Ohana M, Okazaki K, Oshima C, Kawasaki K, Fukui T, Tamaki H, Matsuura M, Asada M, Nishi T, Uchida K, Uose S, Nakase H, Iwano M, Matsushima Y, Hiai H, Chiba T
Department of Gastroenterology and Endoscopic Medicine, Kyoto University, Sakyo, Kyoto, 606-8507 Japan.
Gut. 2003 Aug;52(8):1102-10. doi: 10.1136/gut.52.8.1102.
Long term Helicobacter pylori infection leads to atrophic gastritis but the relation between H pylori infection and autoimmune related atrophic gastritis (AIG) remains unclear. We studied the effects of H pylori infection on the pathophysiology of AIG in mice.
BALB/c nu/nu mice (n=40) with or without H pylori infection received splenocytes from neonatally thymectomised mice to induce AIG. Half of the mice were orally infected with H pylori prior to AIG induction. Histological findings, and local and systemic immune responses were serially evaluated.
Two and six months after transfer, parietal cells in uninfected mice were depleted while those in infected mice were well preserved. The degree of gland atrophy (p<0.01), hyperplasia (p<0.01), gastric pH (p<0.05), and serum gastrin levels of infected mice were significantly lower than those of uninfected mice. Serum antiparietal cell antibody levels gradually decreased in infected mice, and were significantly lower than those of uninfected mice at six months (p<0.05). Real time polymerase chain reaction studies revealed significantly higher interleukin 4 (p<0.05) and transforming growth factor beta (p<0.05) gene expression in the gastric mucosa in infected mice than in uninfected mice at both two and six months after AIG induction.
H pylori infection inhibited the development of AIG in mice. Th2-type immune responses and transforming growth factor beta in the gastric microenvironment might be involved in the inhibitory effects of H pylori infection on the development of AIG, in which Th1-type responses have an important role.
长期幽门螺杆菌感染会导致萎缩性胃炎,但幽门螺杆菌感染与自身免疫性萎缩性胃炎(AIG)之间的关系仍不清楚。我们研究了幽门螺杆菌感染对小鼠AIG病理生理学的影响。
将有或无幽门螺杆菌感染的BALB/c裸鼠(n = 40)接受来自新生期胸腺切除小鼠的脾细胞以诱导AIG。一半小鼠在诱导AIG之前经口感染幽门螺杆菌。对组织学结果以及局部和全身免疫反应进行连续评估。

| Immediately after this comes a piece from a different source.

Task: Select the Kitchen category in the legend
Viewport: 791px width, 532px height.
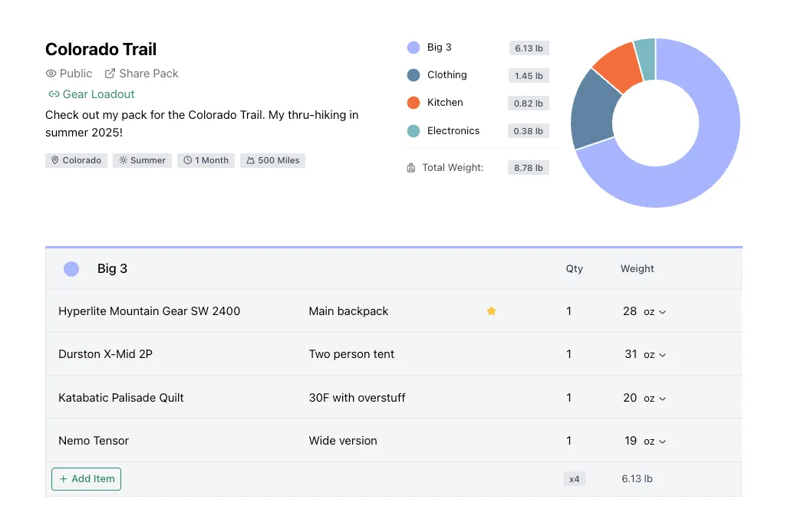Action: (x=445, y=103)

移植后2个月和6个月,未感染小鼠的壁细胞减少,而感染小鼠的壁细胞保存良好。感染小鼠的腺体萎缩程度(p<0.01)、增生程度(p<0.01)、胃pH值(p<0.05)和血清胃泌素水平均显著低于未感染小鼠。感染小鼠的血清抗壁细胞抗体水平逐渐降低,在6个月时显著低于未感染小鼠(p<0.05)。实时聚合酶链反应研究显示,在AIG诱导后2个月和6个月,感染小鼠胃黏膜中的白细胞介素4(p<0.05)和转化生长因子β(p<0.05)基因表达均显著高于未感染小鼠。
幽门螺杆菌感染抑制了小鼠AIG的发展。胃微环境中的Th2型免疫反应和转化生长因子β可能参与了幽门螺杆菌感染对AIG发展的抑制作用,其中Th1型反应起重要作用。